Which lines in the records below contain the string "should"? Copy out each such line, treating uppercase and lowercase as different.
⁂
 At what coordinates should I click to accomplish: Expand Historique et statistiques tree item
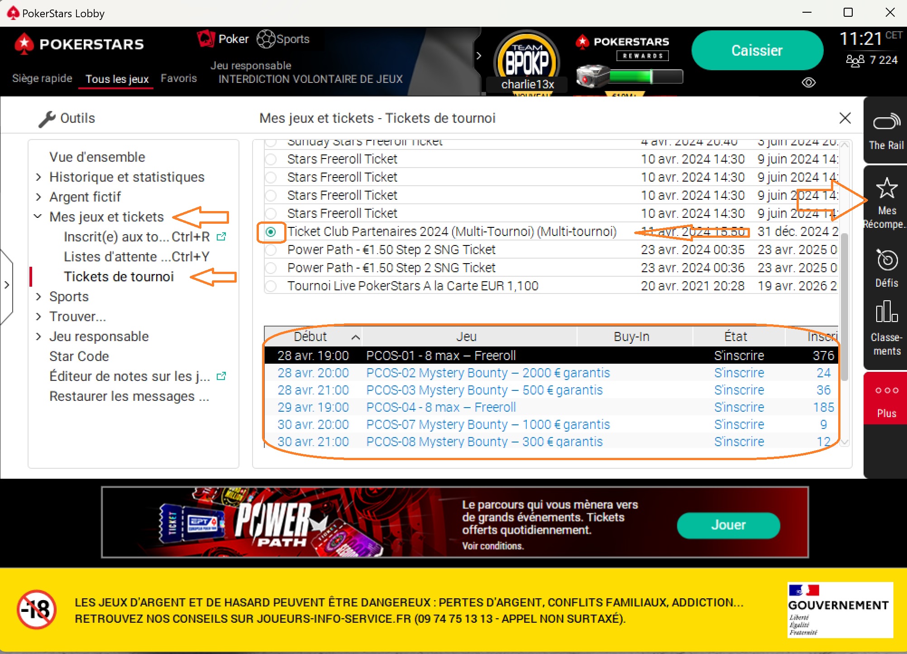[38, 177]

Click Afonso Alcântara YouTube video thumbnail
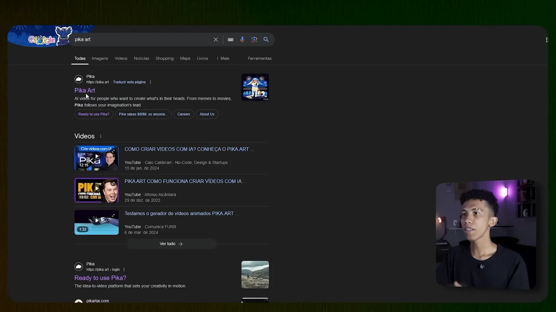(96, 190)
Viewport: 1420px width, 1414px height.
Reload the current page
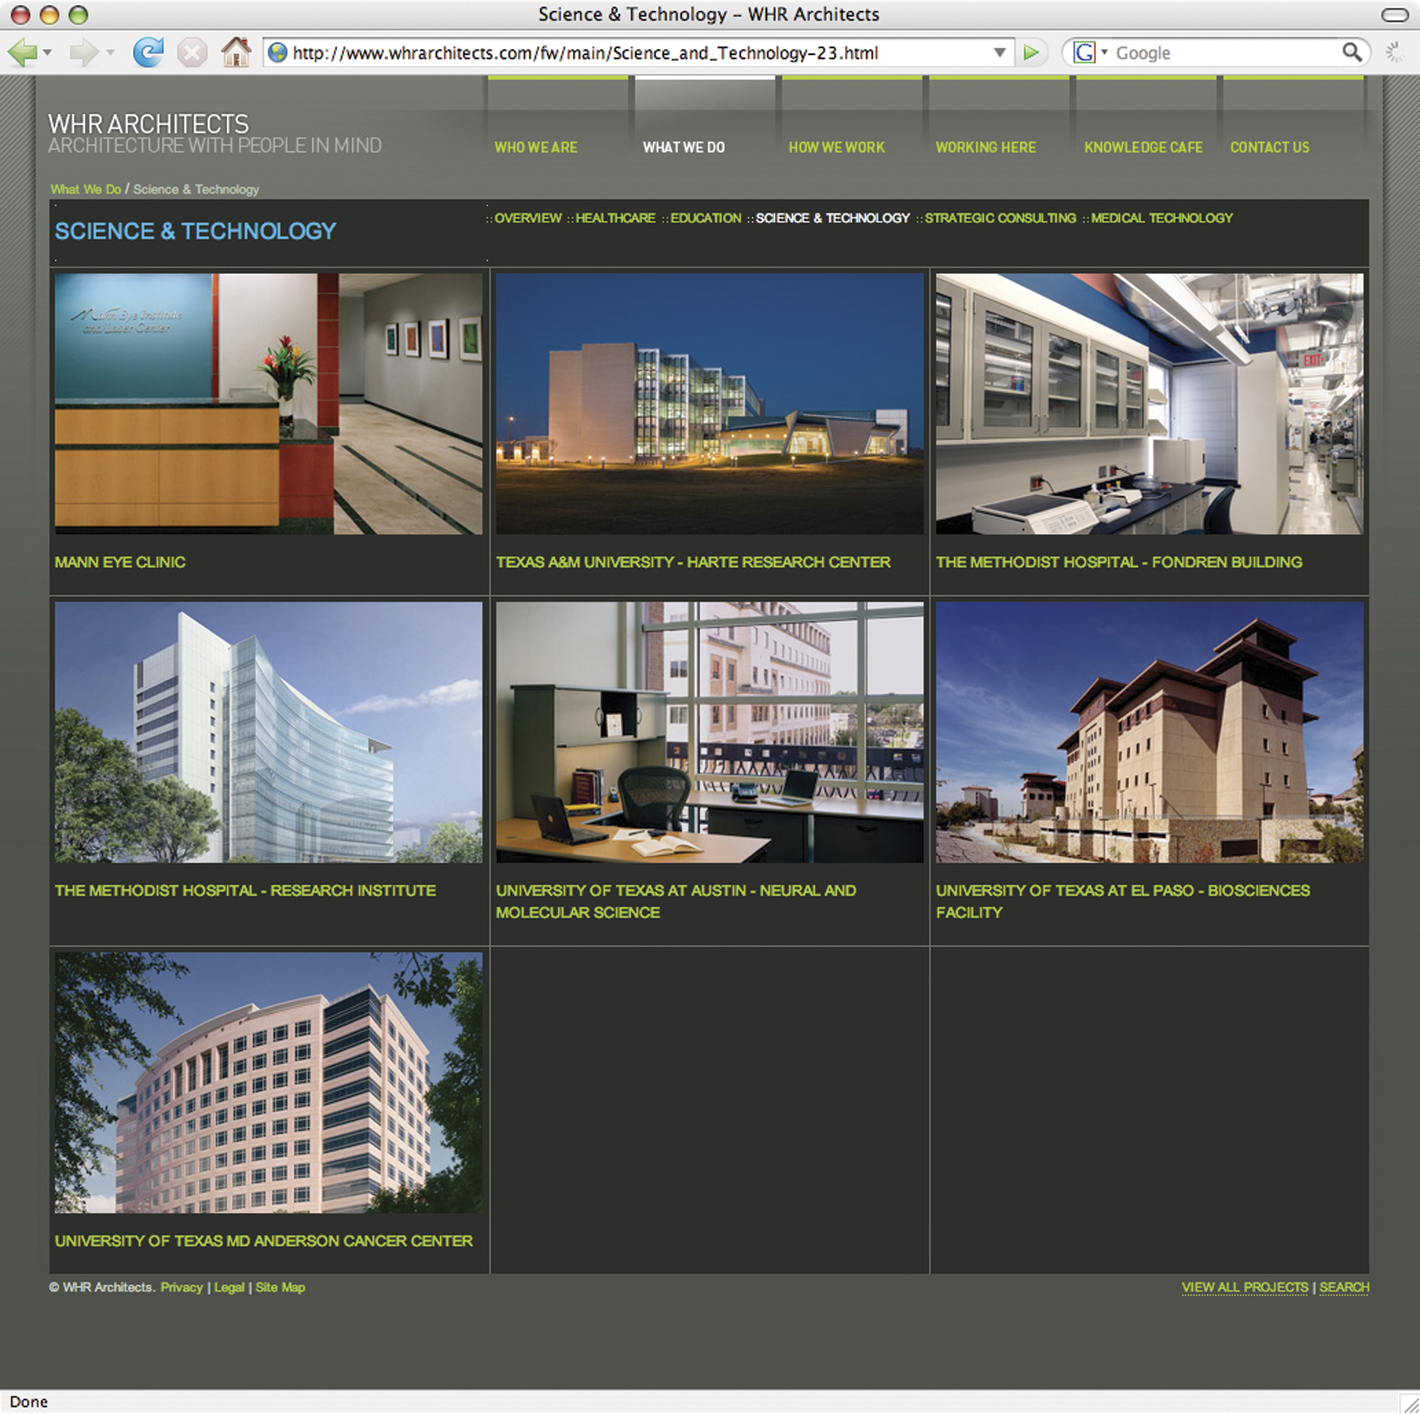(149, 51)
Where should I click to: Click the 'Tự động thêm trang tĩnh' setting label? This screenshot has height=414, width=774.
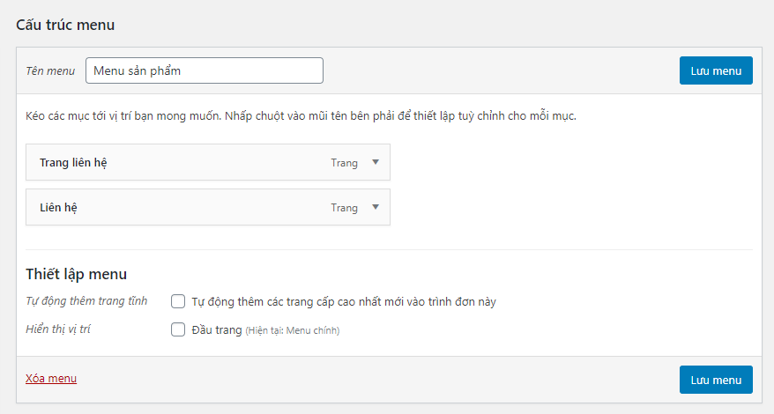point(86,301)
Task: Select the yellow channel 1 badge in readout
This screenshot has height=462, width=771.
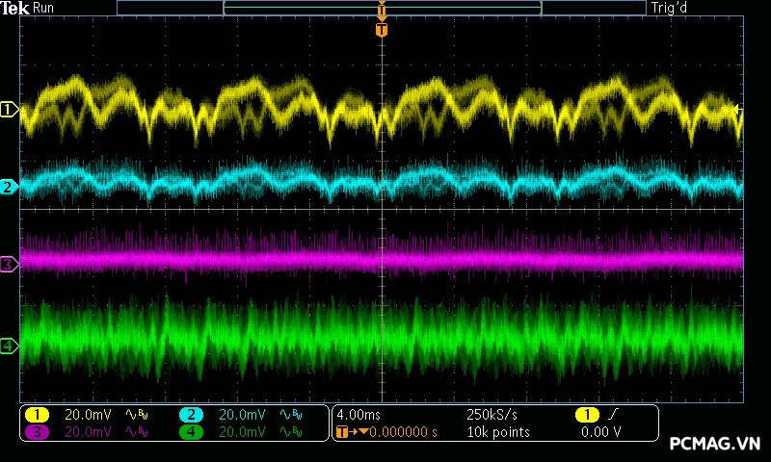Action: (37, 415)

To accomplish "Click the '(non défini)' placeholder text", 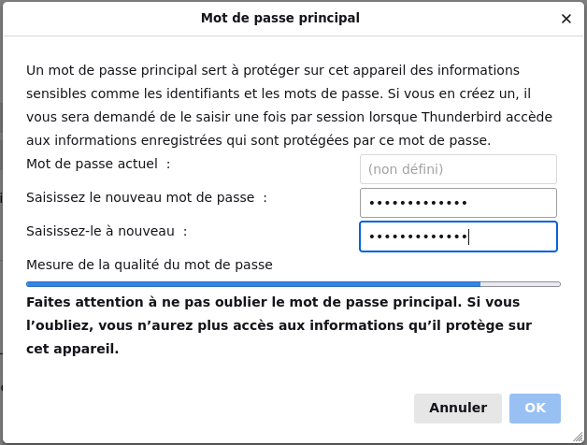I will click(x=406, y=169).
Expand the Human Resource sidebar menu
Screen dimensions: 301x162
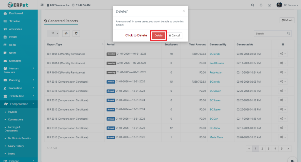click(x=19, y=70)
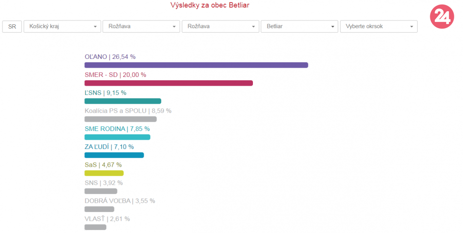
⁂
_EXERCISE ANSWER_
 At what coordinates should I click to accomplish: Expand Historique et statistiques tree item
Where should I click to: Click the 'Tự động thêm trang tĩnh' setting label? This screenshot has height=414, width=774.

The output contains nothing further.